2:45 p.m. – SARS-CoV-2: a seroprevalence point in France
Public Health France (SPF) publishes the first results of a seroprevalence survey that it is conducting with the Institut Pasteur in Paris and the ANSES (National Health Security Agency).
SPF writes that the “proportion of people carrying anti-SARS-CoV-2 antibodies acquired after infection or vaccination, increased very sharply in week 23-2021 (June 07-13), reaching 52.4% against 13.7% during the week 06-2021 (08-14 February)“. And to continue:”The increase in seroprevalence observed for all age groups was greater in adults and markedly more marked in those aged 60 and over. “. The agency concludes “these results will soon be refined by new analyzes but already suggest a significant gain in immunity in the French population, in connection with vaccination, with seroprevalences much higher than those observed during previous epidemic waves. Seroprevalence is in fact highest in the age groups initially targeted by vaccination campaigns, and lower in young people to whom vaccination was offered later, at the end of May (from 18 years old) and mid-June ( from 12 years old)“.
Prevalence of anti-SARS-CoV-2 antibodies by age group, France *
* excluding Mayotte for insufficient number of samples ** provisional estimates adjusted for a single measurement point
2 p.m. – Third dose: very reserved experts
In The Lancet, experts from different countries, including some members of the WHO (World Health Organization) and the FDA (Food and drug administration) write: “While the idea of further reducing the number of COVID-19 cases by boosting the immunity of those vaccinated is appealing, any such decision must be evidence-based and consider the benefits and risks to individuals and the society. “. They continue”Careful and public scrutiny of evolving data will be needed to ensure decisions about boosting are based on sound science rather than political considerations. Even if the booster turns out to decrease the risk of severe illness in the medium term, current vaccine stocks could save more lives if used in previously unvaccinated populations than if used as a booster in the past. of vaccinated populations“.

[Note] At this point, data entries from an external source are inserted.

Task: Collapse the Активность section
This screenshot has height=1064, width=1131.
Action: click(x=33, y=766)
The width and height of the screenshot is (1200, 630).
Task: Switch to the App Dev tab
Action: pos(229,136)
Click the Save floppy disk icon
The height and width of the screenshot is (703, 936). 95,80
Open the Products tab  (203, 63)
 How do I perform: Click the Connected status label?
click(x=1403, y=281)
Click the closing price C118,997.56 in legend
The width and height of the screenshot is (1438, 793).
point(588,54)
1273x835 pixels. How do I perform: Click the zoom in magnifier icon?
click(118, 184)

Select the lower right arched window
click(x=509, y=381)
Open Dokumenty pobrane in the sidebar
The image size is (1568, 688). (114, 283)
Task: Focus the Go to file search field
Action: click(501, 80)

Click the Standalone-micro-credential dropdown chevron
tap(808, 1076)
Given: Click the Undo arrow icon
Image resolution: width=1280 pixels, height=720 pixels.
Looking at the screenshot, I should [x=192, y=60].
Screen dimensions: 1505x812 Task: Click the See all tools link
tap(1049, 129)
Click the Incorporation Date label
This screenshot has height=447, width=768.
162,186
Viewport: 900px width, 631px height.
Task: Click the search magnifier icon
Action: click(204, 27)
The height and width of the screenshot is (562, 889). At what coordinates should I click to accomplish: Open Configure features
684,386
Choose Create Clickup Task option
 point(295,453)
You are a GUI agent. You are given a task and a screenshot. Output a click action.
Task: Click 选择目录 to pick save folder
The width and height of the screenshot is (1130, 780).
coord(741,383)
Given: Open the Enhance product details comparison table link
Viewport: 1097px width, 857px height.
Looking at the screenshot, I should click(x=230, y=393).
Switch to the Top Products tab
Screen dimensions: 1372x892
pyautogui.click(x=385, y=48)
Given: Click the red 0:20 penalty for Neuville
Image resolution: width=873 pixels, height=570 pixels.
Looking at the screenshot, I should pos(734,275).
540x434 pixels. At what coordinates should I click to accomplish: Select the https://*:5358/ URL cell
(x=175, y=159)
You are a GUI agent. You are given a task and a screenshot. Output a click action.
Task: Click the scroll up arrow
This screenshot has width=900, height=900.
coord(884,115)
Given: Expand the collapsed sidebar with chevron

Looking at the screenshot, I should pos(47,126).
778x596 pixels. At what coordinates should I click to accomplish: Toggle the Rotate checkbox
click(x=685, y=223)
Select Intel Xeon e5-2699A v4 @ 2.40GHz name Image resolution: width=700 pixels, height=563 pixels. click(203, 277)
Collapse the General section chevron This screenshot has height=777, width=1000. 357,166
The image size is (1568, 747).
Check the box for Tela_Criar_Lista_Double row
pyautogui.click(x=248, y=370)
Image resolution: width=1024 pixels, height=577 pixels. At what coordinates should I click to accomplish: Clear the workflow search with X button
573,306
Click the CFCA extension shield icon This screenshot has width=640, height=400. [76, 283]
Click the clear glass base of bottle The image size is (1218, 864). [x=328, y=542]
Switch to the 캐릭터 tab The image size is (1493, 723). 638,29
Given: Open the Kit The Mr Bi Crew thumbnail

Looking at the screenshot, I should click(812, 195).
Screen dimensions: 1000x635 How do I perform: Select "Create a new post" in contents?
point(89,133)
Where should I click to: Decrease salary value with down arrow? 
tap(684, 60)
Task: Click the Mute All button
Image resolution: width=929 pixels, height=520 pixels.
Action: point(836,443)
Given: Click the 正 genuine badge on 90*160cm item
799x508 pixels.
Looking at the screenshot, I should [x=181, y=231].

Considerations in boosting COVID-19 vaccine immune
1 p.m. – A genetically modified DNA vaccine in India
India has authorized the world’s first genetically modified DNA vaccine: ZyCoV-D. It is 66% effective in protecting against severe forms of Covid-19.
12 p.m. – Canberra lockdown extended by one month
The sanction fell for the inhabitants of Canberra. The inhabitants of the Australian megalopolis will have to remain confined until mid-October. They have already been confined for a month, in a context of limited dissemination of the Delta variant.
11 a.m. – IMF grants $ 567 million to Tanzania
The International Monetary Fund grants Tanzania a loan of 567 million dollars (478 million euros) to finance the “urgent” needs of its economy hard hit by the effects of the coronavirus pandemic.
10 a.m. – Less than 10,000 people hospitalized for Covid in France
– 6,907,133 SARS-CoV-2 infections have been identified since March 1, 2020 (67,639 in one week, 2,062 in the last 24 hours),
– 115,603 deaths (596 in one week, 86 yesterday),
– 9,986 people hospitalized for Covid (+ 773 in one week)
– 2,103 people hospitalized in intensive care for Covid (+ 146 in one week).
9 a.m. – Update on the world
According to the latest available data, 225,359,152 infections (17,319,973 in the last four weeks) by SARS-CoV-2 have been identified worldwide and 4,641,746 deaths (267,809 in the last four weeks) associated with Covid have been reported since the start of the pandemic. In the past four weeks, the three countries that have identified the most cases are the United States (4,317,653 cases), India (1,038,900 cases) and the United Kingdom (964,653 cases). The three countries that have had the highest number of deaths from Covid in absolute terms in the past four weeks are the United States (39,380 deaths), Russia (21,647 deaths), Indonesia (20,332 deaths).